Figure 4.

Roles of the cytosine methylation and hydroxymethylation of DNA in normal and malignant hematopoiesis. The balance of the function of DNA methyltransferases (DNMTs) and TET enzymes is critical to the regulation of genome-wide localization and abundance of DNA cytosine modifications that in turn regulate gene-expression patterns required for normal hematopoiesis (top left). DNA methyltransferases catalyze the conversion of cytosine (C) into 5-methylcytosine (5mc), which serve as a substrate for the conversion of 5mC into 5-hydroxymethylcytosine (5hmC), 5-formylcytosine (5fmC) and 5-carboxymethylcytosine (5cmC) by TET enzymes (bottom left).

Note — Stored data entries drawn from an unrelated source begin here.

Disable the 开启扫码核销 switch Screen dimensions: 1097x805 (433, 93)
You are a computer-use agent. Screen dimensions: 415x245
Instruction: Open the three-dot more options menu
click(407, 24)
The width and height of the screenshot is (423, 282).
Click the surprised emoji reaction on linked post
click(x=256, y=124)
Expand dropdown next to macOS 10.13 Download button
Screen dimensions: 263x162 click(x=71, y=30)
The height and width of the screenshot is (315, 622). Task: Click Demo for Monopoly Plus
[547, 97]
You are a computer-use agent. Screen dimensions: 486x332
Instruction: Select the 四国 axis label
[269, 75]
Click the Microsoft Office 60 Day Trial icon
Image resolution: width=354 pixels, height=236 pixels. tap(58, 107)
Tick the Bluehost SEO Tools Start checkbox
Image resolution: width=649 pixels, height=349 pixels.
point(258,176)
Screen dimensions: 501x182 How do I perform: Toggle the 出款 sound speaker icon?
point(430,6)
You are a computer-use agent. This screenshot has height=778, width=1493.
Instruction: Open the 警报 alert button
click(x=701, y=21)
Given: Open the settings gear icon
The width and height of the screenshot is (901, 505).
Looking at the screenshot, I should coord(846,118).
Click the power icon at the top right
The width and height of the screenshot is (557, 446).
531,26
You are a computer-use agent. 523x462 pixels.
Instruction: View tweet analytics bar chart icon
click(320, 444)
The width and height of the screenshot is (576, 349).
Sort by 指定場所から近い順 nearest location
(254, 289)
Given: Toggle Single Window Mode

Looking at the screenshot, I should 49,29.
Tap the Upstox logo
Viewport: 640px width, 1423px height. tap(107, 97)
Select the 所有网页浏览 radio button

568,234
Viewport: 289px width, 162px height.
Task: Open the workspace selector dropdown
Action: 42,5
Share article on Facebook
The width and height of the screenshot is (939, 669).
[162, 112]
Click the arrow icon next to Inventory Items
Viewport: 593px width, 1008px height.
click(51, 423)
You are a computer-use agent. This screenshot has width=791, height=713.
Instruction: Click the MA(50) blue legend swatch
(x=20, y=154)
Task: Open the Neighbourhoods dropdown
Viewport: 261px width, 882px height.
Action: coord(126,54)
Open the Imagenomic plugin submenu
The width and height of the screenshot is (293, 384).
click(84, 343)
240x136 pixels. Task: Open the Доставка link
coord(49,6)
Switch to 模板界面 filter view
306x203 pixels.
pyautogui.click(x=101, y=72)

Loss or mutation of genes encoding DNA methyltransferases or TET enzymes, which commonly occur in a variety of leukemias, due to somatic mutations, perturbs the genome-wide distribution of 5mC and its oxidized derivatives (bottom right) and promotes leukemogenesis (top right). For example, hypermethylation might affect promoters or enhancers and result in gene silencing, or it might disrupt CTCF-binding sites to alter chromosomal structure and allow aberrant promoter-enhancer interactions to occur. Moreover, extended regions of low methylation that span domains containing transcription-factor-binding sites (so-called ‘canyons’) might shrink or widen with alterations in TET or DNMT function. MPP, multipotent progenitor; CLP, common lymphoid progenitor; CMP, common myeloid progenitor; GMP, granulocyte-macrophage progenitor; MEP, megakaryocytic-erythroid progenitor; CGI, CpG island.